Failure Is Normal
- Categories
- Systems
Failure is not an anomaly to be eliminated but a permanent, normal property of complex and distributed systems. Robust design assumes things are always partly broken and focuses on containing faults and degrading gracefully, rather than chasing a flawless state that does not exist.
Reinforced By
- Latent Failures — complex systems always contain multiple flaws, and you can never remove them all.
- Partial Failure — in a distributed system some parts are always broken, and you often cannot tell which.
- Fault Tolerance — reliability comes from containing faults, not from preventing them.
- Degraded Mode Operation — systems normally run in a partially degraded state and keep working anyway.
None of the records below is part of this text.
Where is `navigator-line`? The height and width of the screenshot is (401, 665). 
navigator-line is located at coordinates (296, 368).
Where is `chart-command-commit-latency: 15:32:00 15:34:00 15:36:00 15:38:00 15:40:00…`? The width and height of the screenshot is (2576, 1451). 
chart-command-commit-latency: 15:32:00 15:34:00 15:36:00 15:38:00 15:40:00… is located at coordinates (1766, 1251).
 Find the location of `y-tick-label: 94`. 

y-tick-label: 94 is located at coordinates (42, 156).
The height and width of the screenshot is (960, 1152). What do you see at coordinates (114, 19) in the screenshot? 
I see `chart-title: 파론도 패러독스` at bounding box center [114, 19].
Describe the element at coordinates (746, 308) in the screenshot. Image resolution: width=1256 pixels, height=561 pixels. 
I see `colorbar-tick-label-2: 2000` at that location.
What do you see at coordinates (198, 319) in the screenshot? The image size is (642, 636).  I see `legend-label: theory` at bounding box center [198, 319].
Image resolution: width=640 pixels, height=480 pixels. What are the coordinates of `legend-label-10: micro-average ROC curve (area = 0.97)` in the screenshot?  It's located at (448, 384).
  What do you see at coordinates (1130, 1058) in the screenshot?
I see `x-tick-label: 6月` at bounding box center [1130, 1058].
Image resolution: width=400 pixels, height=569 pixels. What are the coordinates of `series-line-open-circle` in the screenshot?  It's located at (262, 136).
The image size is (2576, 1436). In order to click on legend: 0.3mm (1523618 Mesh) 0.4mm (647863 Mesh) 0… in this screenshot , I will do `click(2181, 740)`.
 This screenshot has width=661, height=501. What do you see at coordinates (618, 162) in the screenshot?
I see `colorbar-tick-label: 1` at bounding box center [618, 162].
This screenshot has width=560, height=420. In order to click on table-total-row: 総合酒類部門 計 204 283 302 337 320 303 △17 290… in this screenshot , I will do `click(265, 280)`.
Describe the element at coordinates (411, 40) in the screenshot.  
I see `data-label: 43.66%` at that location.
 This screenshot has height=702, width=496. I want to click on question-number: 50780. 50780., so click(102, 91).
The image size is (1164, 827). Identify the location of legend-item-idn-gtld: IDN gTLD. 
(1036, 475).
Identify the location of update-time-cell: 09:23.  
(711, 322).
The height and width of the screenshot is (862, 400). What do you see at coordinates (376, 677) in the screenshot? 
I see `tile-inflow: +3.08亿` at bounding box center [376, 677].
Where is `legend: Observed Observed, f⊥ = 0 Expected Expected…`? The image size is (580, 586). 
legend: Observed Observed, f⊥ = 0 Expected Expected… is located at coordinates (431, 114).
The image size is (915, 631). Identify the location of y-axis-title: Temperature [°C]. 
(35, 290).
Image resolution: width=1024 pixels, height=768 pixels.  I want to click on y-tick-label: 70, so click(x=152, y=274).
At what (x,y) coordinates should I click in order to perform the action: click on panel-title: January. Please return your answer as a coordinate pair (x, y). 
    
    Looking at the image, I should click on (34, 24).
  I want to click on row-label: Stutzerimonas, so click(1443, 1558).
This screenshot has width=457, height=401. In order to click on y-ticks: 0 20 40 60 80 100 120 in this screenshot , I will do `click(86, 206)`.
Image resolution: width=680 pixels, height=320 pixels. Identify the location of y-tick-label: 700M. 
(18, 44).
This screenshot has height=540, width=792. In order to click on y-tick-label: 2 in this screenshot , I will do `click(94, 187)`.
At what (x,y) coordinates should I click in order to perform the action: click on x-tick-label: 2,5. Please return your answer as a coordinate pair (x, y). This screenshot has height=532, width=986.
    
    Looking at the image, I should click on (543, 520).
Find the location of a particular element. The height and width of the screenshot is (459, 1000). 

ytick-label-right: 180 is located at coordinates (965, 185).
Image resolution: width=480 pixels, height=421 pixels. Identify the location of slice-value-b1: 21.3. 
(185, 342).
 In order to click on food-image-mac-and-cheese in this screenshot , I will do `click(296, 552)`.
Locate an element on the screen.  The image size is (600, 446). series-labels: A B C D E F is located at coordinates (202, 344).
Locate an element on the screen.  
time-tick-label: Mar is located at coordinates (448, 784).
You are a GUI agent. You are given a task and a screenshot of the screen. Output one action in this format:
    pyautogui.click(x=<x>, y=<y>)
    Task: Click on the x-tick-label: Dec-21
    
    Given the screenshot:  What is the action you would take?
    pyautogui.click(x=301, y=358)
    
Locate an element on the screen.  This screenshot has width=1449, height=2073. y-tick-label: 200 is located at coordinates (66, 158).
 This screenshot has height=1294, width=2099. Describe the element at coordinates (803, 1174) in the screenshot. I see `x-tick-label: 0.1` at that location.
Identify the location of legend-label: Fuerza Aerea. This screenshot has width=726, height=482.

- Blameless Postmortem — when failure is treated as normal and systemic, incidents become learning fed back into the system rather than blame assigned to a person.
Why it Matters
How Complex Systems Fail argues that complex systems always run with multiple latent flaws and in a degraded mode, so failure is the normal condition, not a deviation. Designing Data-Intensive Applications reaches the same place for distributed systems: the network, clocks, and nodes are unreliable, partial failure is the defining difficulty, and reliability means tolerating faults rather than preventing them. Site Reliability Engineering builds an entire operational practice on the same premise: 100% reliability is the wrong target, so failure is budgeted for, and when it happens the blameless postmortem turns it into learning rather than blame. Across live operations, distributed systems, and production engineering the lesson is identical, design for a world that is always partly broken, with detection, redundancy, and graceful degradation, instead of assuming a healthy steady state.
Tension
Accepting failure as normal must not slide into tolerating preventable faults; the goal is to contain and degrade well, not to stop caring. And the redundancy and slack that graceful degradation needs cost efficiency that optimization pressure will try to strip away (see Resilience).